• Nenhum resultado encontrado

3. REPRODUÇÃO ASSISTIDA

3.2. Espécies

A Reprodução Assistida é gênero e possui diferentes espécies, de forma a atender à necessidade específica de cada indivíduo que se encontre impedido de realizar o projeto parental. A esterilidade masculina ou feminina pode ser causada pelos mais diversos fatores, sendo, portanto, impossível que uma única técnica laboratorial fosse suficiente para sanar o problema da esterilidade.

Considerando, ainda, a possibilidade de que alguns indivíduos não são estéreis, mas se encontram impedidos de gerar um filho de forma natural, seja pela possibilidade de transmissão de doença genética, seja por viverem uma relação homoafetiva, a reprodução assistida também é buscada como solução para garantir o exercício do direito à parentalidade.

São espécies de reprodução assistida: a reprodução in vitro; a fecundação artificial homóloga ou heteróloga; a fertilização in vivo, que é indicada para casos de má formação dos órgãos reprodutores, é exceção, pois não realiza a fecundação extrauterinamente; a transferência intratubária de gametas, também é exceção pois ocorre fecundação natural, utilizada para casos em que a mulher apresenta bloqueio nas trompas de Falópio, mas ovários e útero funcionais; a maternidade por substituição, comumente conhecida como barriga de aluguel; e ainda outras técnicas de maior complexidade.

3.2.1. Fecundação Artificial Homóloga

A fecundação artificial homóloga é realizada por meio de técnicas laboratoriais, em que se utiliza o sêmen do marido ou companheiro da paciente para fecundar o óvulo da mesma, a ser implantado no útero. Essa espécie de reprodução assistida é indicada para casais materialmente férteis cuja causa de esterilidade se relacione com fatores que impeçam os espermatozoides de chegarem ao útero.

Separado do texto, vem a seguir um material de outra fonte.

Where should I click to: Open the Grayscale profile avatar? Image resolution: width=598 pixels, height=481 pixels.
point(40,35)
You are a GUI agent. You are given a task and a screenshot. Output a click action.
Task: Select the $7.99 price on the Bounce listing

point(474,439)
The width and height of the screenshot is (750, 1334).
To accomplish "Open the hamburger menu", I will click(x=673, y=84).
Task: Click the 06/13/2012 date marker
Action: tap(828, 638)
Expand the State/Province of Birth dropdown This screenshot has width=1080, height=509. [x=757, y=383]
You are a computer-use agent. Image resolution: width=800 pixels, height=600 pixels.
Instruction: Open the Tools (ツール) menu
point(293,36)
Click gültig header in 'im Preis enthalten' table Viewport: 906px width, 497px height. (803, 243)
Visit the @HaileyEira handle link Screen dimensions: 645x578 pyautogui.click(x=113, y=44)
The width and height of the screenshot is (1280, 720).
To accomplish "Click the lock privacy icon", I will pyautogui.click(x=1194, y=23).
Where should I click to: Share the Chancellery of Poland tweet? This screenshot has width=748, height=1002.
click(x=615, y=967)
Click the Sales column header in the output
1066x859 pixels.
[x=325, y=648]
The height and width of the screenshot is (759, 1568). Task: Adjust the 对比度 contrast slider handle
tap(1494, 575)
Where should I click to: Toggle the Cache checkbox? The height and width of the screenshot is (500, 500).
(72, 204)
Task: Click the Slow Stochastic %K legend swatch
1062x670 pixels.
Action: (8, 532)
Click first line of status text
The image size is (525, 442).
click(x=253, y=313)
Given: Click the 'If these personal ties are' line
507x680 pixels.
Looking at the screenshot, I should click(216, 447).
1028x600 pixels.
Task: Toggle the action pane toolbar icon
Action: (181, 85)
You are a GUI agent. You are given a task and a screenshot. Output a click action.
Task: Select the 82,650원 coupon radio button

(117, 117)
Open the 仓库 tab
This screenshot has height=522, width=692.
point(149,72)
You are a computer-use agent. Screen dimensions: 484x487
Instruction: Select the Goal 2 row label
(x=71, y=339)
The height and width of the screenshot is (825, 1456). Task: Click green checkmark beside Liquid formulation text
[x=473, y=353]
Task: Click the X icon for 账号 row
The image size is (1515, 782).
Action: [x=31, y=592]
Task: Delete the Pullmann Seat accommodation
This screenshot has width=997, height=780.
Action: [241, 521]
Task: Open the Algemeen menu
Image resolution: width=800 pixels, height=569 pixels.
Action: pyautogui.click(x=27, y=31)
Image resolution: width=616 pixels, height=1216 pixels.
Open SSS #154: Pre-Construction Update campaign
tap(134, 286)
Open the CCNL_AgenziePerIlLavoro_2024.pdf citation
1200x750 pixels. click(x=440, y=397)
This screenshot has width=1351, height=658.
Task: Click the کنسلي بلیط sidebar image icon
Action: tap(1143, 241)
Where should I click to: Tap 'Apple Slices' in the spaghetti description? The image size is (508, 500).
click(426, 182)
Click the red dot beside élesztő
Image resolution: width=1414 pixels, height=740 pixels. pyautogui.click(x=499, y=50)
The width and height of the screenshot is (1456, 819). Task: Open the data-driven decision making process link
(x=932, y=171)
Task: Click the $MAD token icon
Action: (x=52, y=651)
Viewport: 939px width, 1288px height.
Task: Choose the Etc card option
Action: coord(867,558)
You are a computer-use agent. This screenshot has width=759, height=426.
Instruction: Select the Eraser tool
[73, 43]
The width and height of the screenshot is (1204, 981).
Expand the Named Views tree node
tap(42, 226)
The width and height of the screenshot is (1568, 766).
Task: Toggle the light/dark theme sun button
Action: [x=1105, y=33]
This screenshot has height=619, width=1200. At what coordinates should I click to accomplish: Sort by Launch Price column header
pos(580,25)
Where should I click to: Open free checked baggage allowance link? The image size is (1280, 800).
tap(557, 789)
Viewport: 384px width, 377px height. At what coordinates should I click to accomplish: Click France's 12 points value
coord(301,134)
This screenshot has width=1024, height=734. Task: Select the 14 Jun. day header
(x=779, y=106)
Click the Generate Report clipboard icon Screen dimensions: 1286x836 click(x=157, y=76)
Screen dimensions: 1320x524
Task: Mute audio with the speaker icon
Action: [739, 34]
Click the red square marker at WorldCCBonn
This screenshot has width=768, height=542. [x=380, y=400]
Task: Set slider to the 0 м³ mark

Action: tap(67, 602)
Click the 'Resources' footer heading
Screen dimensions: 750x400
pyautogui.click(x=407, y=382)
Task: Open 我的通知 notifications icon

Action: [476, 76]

A inseminação homóloga é a fecundação realizada com material genético (sêmen e óvulo) dos próprios cônjuges. O homem e a mulher fornecem o esperma e o óvulo e,

em laboratório, o óvulo é fecundado e, posteriormente, implantado no útero da mulher – é a fertilização in vitro.42

Os filhos nascidos deste procedimento estão amparados pelo art. 1.597 do Código Civil, nos seus incisos III e IV, que os reconhece como concebidos na constância do casamento, ou seja, atribui presumidamente a partenidade ao marido.

É possível a concepção post mortem, ou seja, a utilização do material genético do de cujus para a realização da inseminação artificial homóloga, desde que expressamente autorizado por aquele que vem a falecer, sendo impossível a presunção de tal consentimento.

3.2.2. Fecundação Artificial Heteróloga

A fecundação artificial heteróloga também é realizada através de técnicas laboratoriais, porém, nesse caso, se utiliza o material genético de um doador anônimo para a fecundação do ovócito da paciente, pois seu marido ou companheiro sofre de esterilidade. Indicada, portanto, para casais compostos por mulher fértil e homem infértil, que demandam a participação de um doador para a realização do projeto parental.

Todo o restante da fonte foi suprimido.